» **Passage shown**
= = = =

October Temple Topics

Greetings All, this is you favorite Berwyn newsy, Silence Dogood again. Well October is almost over and I hope everyone has a Spoooooky Costume and ready to Trick and/or Treat.

This has been a busy month at Berwyn, a First Degree and a Second Degree, we are really moving along, as well as the fact that, the Annual Grand Lodge Meeting was this month. As I am sure you all know, the Grand Lodge Meeting is utilized to discuss new Bylaws, the current State of Masonry in Illinois, and this time around to ring in a new Grand Master.

Well, with this brief recap stated, I would like to open up for our Worshipful Master, Alan Schwartz to express an important issue which is important to many of us as a Fraternity and as individuals.

“Unfinished Work”

During the 2009 Grand Lodge meeting, reports from the outgoing and incoming Grand Master strongly suggest a concern with the amount of “unfinished work” in Illinois Lodges. This concern is also expressed in the new Grand Master’s Award of Excellence criterion, which includes a new 2-point primary requirement that a lodge have no unfinished work initiated before June 2009 and the ongoing 1-point primary requirement for maintaining an unfinished work committee to encourage brethren to progress to become Master Masons. Many of us have also heard talk about the importance of pushing candidates on to receive their third degrees, and there are a variety of programs – shortened catechisms, Blue Lightning events, etc., designed to help.

In my opinion, this approach to unfinished work is a mistake!

Philosophically, every man and Mason — even those of us who have been raised to the sublime degree of a Master Mason, and completed our proficiencies — we remain a work in progress. Masonry should encourage each of us to look at ourselves as unfinished work, and to continue to strive to use our working tools to shape, sculpt, and polish our lives and actions.

= = = =

» **Stored data**
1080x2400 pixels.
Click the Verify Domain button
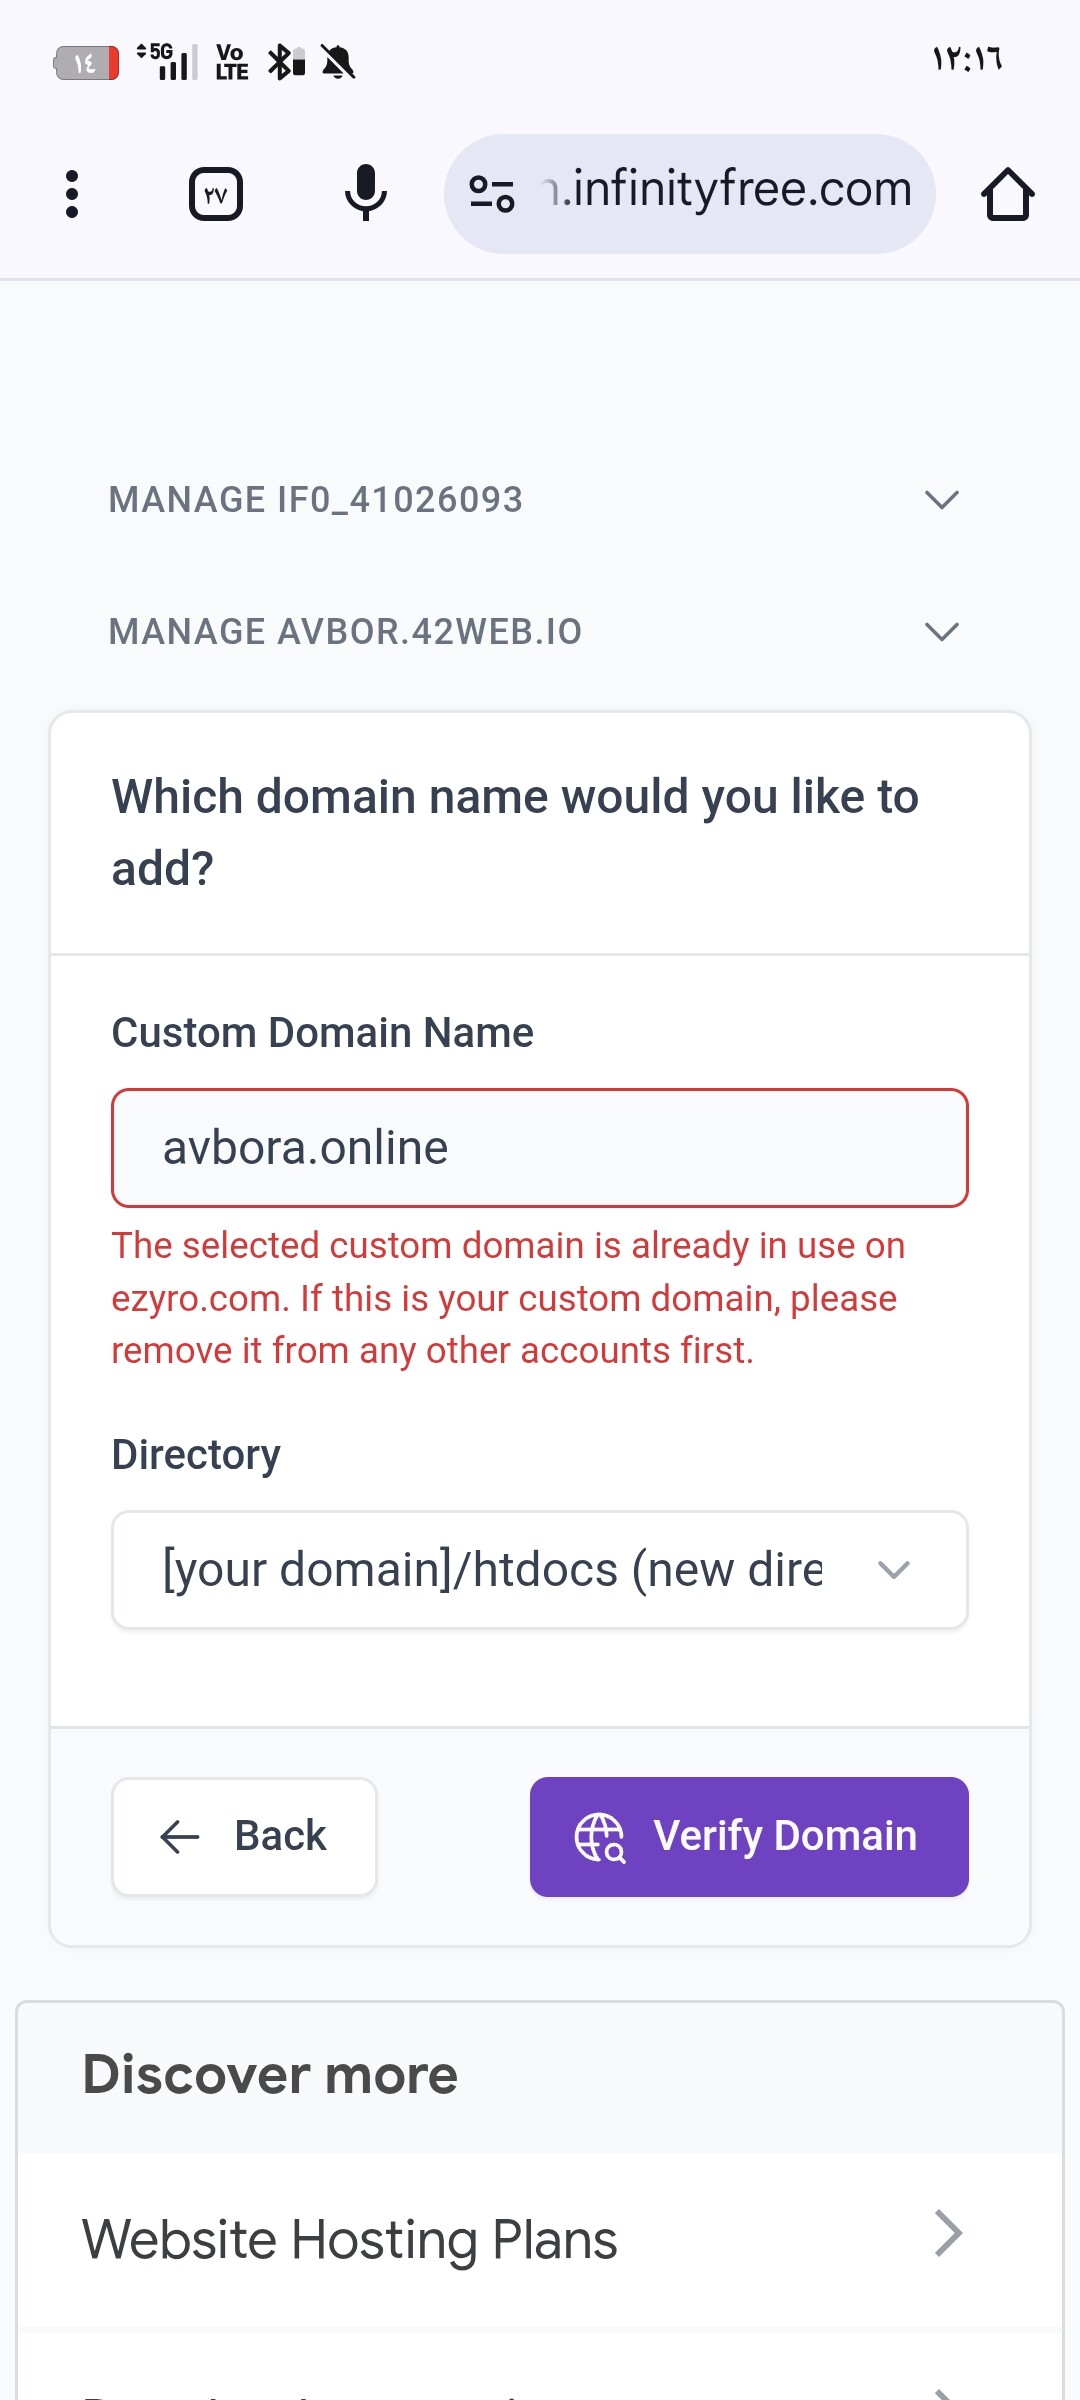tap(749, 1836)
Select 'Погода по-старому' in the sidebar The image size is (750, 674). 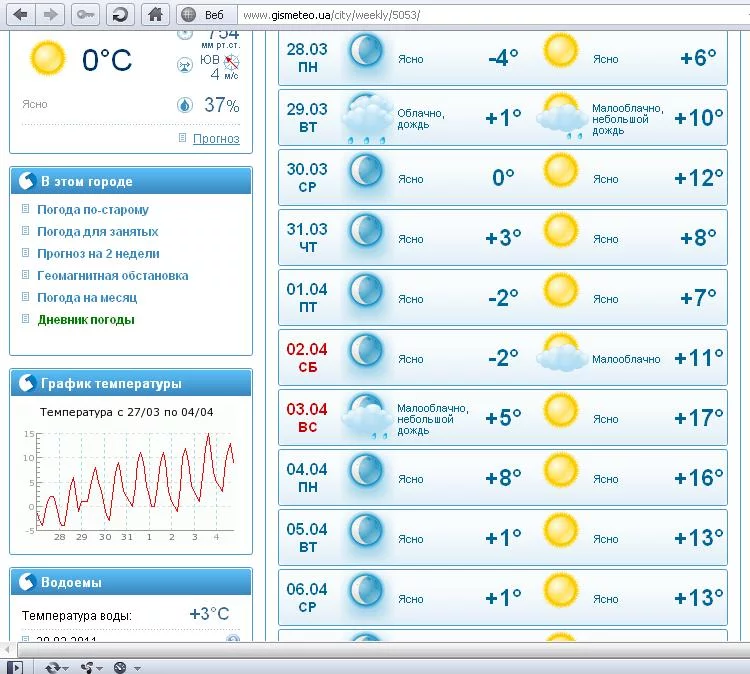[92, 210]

= = = =

» **Set of tasks**
a – In the October Temple Topics newsletter, take the part that opens with the words containing "During the 2009" and closes with "designed to help.", and write it out again with "Blue Lightning" swapped for "One Day Class".
b – According to the October Temple Topics newsletter, what new 2-point primary requirement appears in the Grand Master's Award of Excellence criterion?
c – Resume the October Temple Topics newsletter from its last sentence.

» **Outputs in order**
a –
During the 2009 Grand Lodge meeting, reports from the outgoing and incoming Grand Master strongly suggest a concern with the amount of “unfinished work” in Illinois Lodges. This concern is also expressed in the new Grand Master’s Award of Excellence criterion, which includes a new 2-point primary requirement that a lodge have no unfinished work initiated before June 2009 and the ongoing 1-point primary requirement for maintaining an unfinished work committee to encourage brethren to progress to become Master Masons. Many of us have also heard talk about the importance of pushing candidates on to receive their third degrees, and there are a variety of programs – shortened catechisms, One Day Class events, etc., designed to help.

b – A lodge must have no unfinished work initiated before June 2009.

c –
Practically, some men will desire or need to take more time reflecting on a degree than others. In some Grand Lodges, in fact, there are minimum waiting periods (often ranging between 4-52 weeks) before a degree can be conferred. Lodges are not pressured to advance candidates who may not be ready to seek advancement. In Illinois, we are sending a mixed message. The catechism and the Intender Program Reflection Questions tell us that a man must make suitable proficiency to proceed. But the advancement programs mentioned above tell us that we must put men on a rapid — and arbitrary — time schedule to advance.

Why the rush? In large part, I lay the blame at the feet of our Illinois by-laws, and particularly on the innovation that a man only becomes a member of the lodge — and begins paying dues and Grand Lodge per capita — when he is raised. Historically, a “master mason” was one who had served as a Master of a Lodge, and most lodge members were Apprentices and Fellowcrafts. In the present Constitution of the United Grand Lodge of England; to take a prominent example, a man becomes a member when he is initiated, and is responsible for paying dues from that point.

We should begin the process of proposing and discussing changes to our Illinois Grand Lodge by-laws to return to this traditional and widespread definition of membership.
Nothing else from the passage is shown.